A celebração teve lugar hoje, pelas 18h30.

Quem nos garante que não haverá represálias institucionais para quem não foi à missa ou benesses para quem lá foi?

Vai passar a ser possível descontar uma percentagem dos impostos para (algumas) confissões religiosas… Quem nos garante que não haverá represálias institucionais (excesso de rigor fiscalizador, por exemplo) para quem não assinalar a vontade de descontar para a Igreja Católica e benesses (laxismo fiscalizador, por exemplo) para quem a assinalar?

acesso a: notícia original / arquivo/R&L (pdf) / O Jumento / arquivo/R&L (pdf)

9 Comments

  • aife wrote:

    “O Estado é laico. Respeita-se a liberdade religiosa das pessoas, ninguém é obrigado a ir?

    E quem é que pagou a dita missa? Foi o meu bolso e o dos contribuintes?

    Isto já cheira às missas que os beatos gestores dos CTT compram todos os anos para bem da instituição…
    Provavelmente o espírito santo ajudará a despedir os trabalhadores. Empregar, empregavam os amigos!

  • Por muito que me custe aceitar, constato que de forma subliminar, vão surgindo com uma frequência preocupante no aparelho de estado (e não só, sintomas claros de fascistoide aguda e, claro, com expressão de tal, a associação à religiosidade, mesmo encapotada de uma pseudo liberdade individual.
    Será a a Legião; o MNF, etc., foram mesmos extintos?

  • Paulo Pinheiro wrote:

    Infelizmente, parece que os nossos governantes não levam a sério a separação entre estado e igreja; antes pelo contrário, parece que aproveitam a sua estadia no governo ou outros serviços do estado para promoverem os seus credos particulares, que no nosso país são geralmente católicos. É um autêntico desrespeito para com os fiés das outras crenças religiosas e os não-crentes.

  • Eu não sei quem pagou ou não, acaba por ser irrelevante, não o sendo, porque o que está em causa é esta mistura intolerável de simbolos do Estado nestas celebrações religiosas. E andamos nós para aqui a olhar desconfiados, os povos que ainda não conseguiram essa separação natural de Estado e Religião? Eu devo ser, na génese, mais Cristão do que esta gente que precisa destes espaventos e manteiguices, porque sinto a mesma revolta que Cristo sentiu quando teve que puxar a toalha e virar as cadeiras do Templo…

  • joao mateus wrote:

    inacreditavel este recuperar de saudosas tradicoes do passado.Urge impedir praticas de assedio,de pressao sobre trabalhadores.Nao concebo a impunidade para estes comportamentos

  • Sabem que mais?
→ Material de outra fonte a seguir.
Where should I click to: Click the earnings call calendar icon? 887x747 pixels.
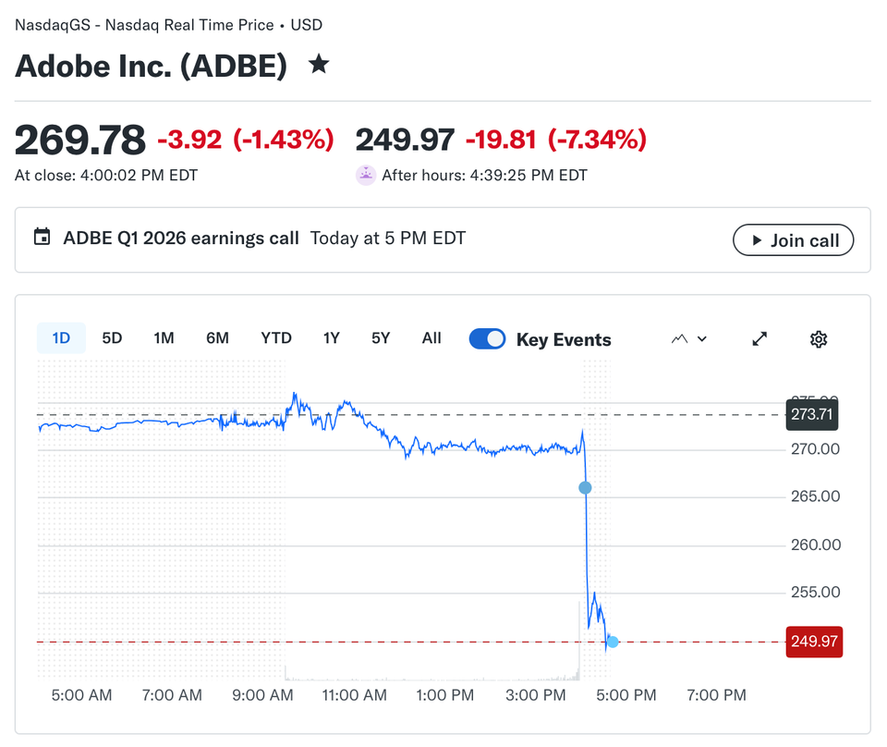42,237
No local onde trabalho TODOS os anos no dia 18 de Dezembro – Dia da Nossa Senhora das Alfândegas é rezada uma missa.A DGAIEC promove esse “evento” há mais de um séc e dizem que é a “tradição”. Que eu saiba quem a paga não somos nós que lá não vamos, mas o certo é que a separação do Estado da Igreja ainda está longe de ser uma realidade. Esta Missa só teve mais impacto porque foi rezada na Sè e alguém a divulgou. Na minha DG como somos pouco e probrezinhos somos “abençoados” na Igreja da Conceição Velha (lindíssima, diga-se de passagem. As expensas estão a cargo (suponho) de um funcionário que acumula com o facto de ser “diácono”… No entanto, quero dizer-vos que alguns funcionários,que tomam posições políticas correctas se apresentam nessa realização e apoiam-na por acharem que ela é uma maneira de “unir” os funcionários aduaneiros.That’s life! That’s Portugal!

  • Eugénia wrote:

    “Abençoados” os ingénuos e os incautos que desculpabilizam tal director-geral e tal ministro e “outros que tais”…
    Acordem, criaturas!
    Um ESTADO LAICO não pode permitir-se “tradições” que ofendem a sua própria essência.

  • Carlos Ribeiro wrote:

    Que o senhor queira ir à missa e convidar quem quiser… até admito. Cada um faz o que quer neste aspecto…. mas fazer-me pagar a dita missa? Isso já é outra coisa bem distinta! O dito senhor devia pagar do seu bolso a tal missa… Somos desgovernados por gente sem vergonha e abusadora!… Quando é que esta pouca vergonha acabará??
    Saudações laicas e republicanas

  • Fernando Isidoro wrote:

    Isto é simplesmente inacreditável!